Cuisine is another highlight.The open seating plan for dining encourages mingling. Passengers are an eclectic mix of nationalities, many of them committed river cruisers. Mornings begin with an expansive buffet featuring Italian cheeses, local seafood and made-to-order classics such as omelettes and eggs Benedict. Uniworld’s all-inclusive plan features gourmet dining with artful choices such as creamy broc- coli soup with gorgonzola foam, pork Milanese-style with saffron risotto and fresh-caught sea bass en papillote. Dessert includes treats such as refreshing Bellini sorbet.
Florence and Rome
More discoveries await in Florence. The lush hills of Tuscany, ample legroom and an al fresco lunch in a vine-clad family winery make the short motor coach journey a pleasure.

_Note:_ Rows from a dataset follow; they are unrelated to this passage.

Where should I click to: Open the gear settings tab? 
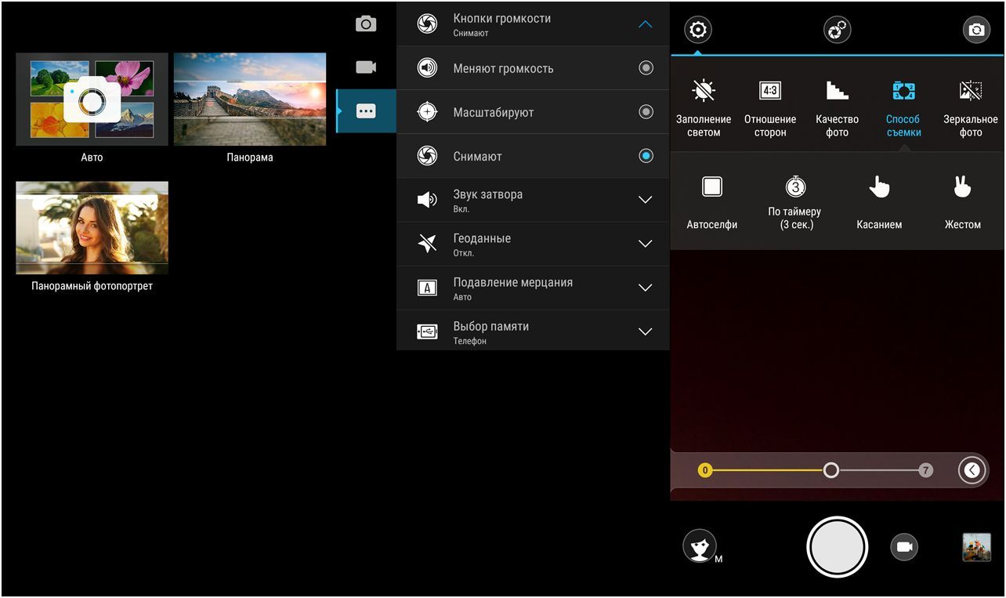pyautogui.click(x=697, y=31)
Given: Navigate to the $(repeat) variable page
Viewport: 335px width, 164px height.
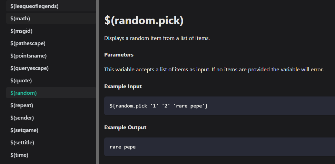Looking at the screenshot, I should (51, 105).
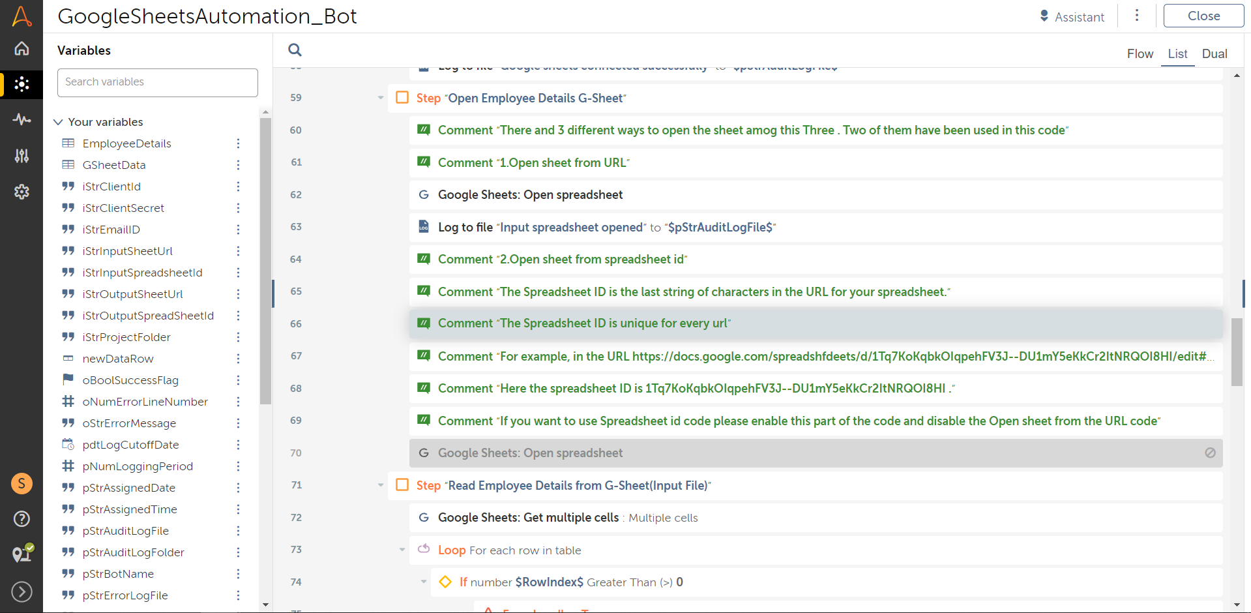1251x613 pixels.
Task: Click the Search variables input field
Action: tap(158, 82)
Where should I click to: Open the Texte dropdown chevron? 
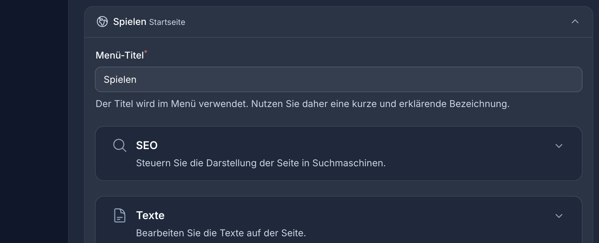[559, 216]
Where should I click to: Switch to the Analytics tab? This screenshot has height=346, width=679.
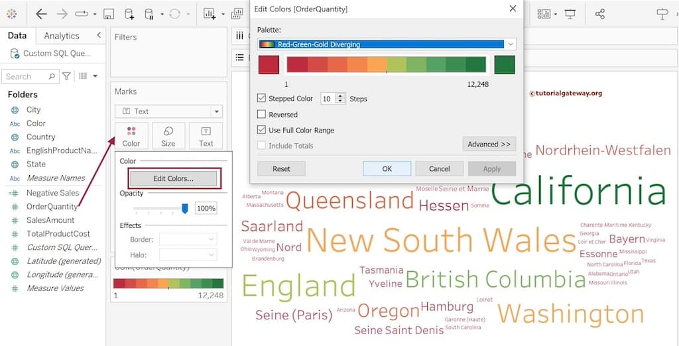[x=61, y=36]
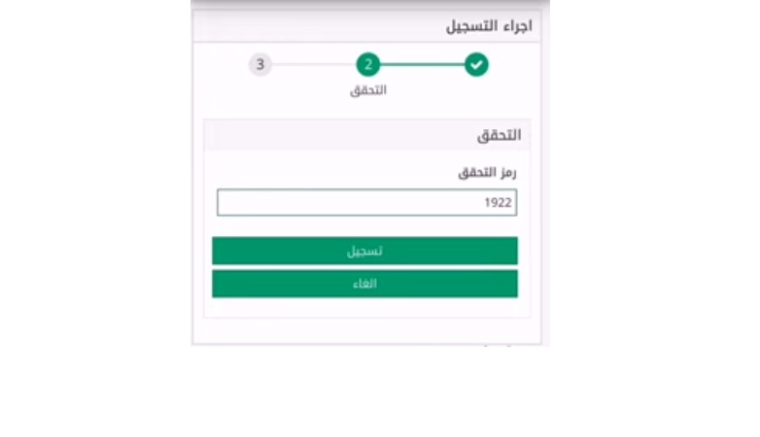Viewport: 760px width, 437px height.
Task: Click blank area beside step 3 circle
Action: pos(221,64)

Our hotel, the historic Hotel Brunelleschi, is set within a restored Byzantine tower just steps to the Cattedrale di Santa Maria del Fiore with its magnificent dome. It even comes with its own archeological museum in the basement.
Florence is the birthplace of the Renaissance, so it’s fitting to begin with a tour of the Accademia Gallery, home to Michelangelo’s masterpiece David. Later, we use our independent time to plunge into Florence’s shopping scene. From the gold markets of the Ponte Vecchio and leather goods at the famous San Lorenzo outdoor market to high-end designer labels, there’s something for every budget.
After a leisurely lunch and wine tasting at Castello diVerrazzano, an eighth-century estate overlooking the vineyards of Chianti, the final leg of our journey ends in Rome where we throw open our balcony doors to the greenery of Villa Borghese park. For the next two days we marvel at the Colosseum, the Pantheon and the Vatican, fuelled by Roman cuisine. A “Do as the Locals Do” walking tour introduces us to the Spanish Steps where we refresh with gelato, soak up the energy of the Eternal City and count ourselves lucky for being able to enjoy an immersion into Italy’s splendour and spirit. n
Michele Peterson is a Toronto-based travel journalist.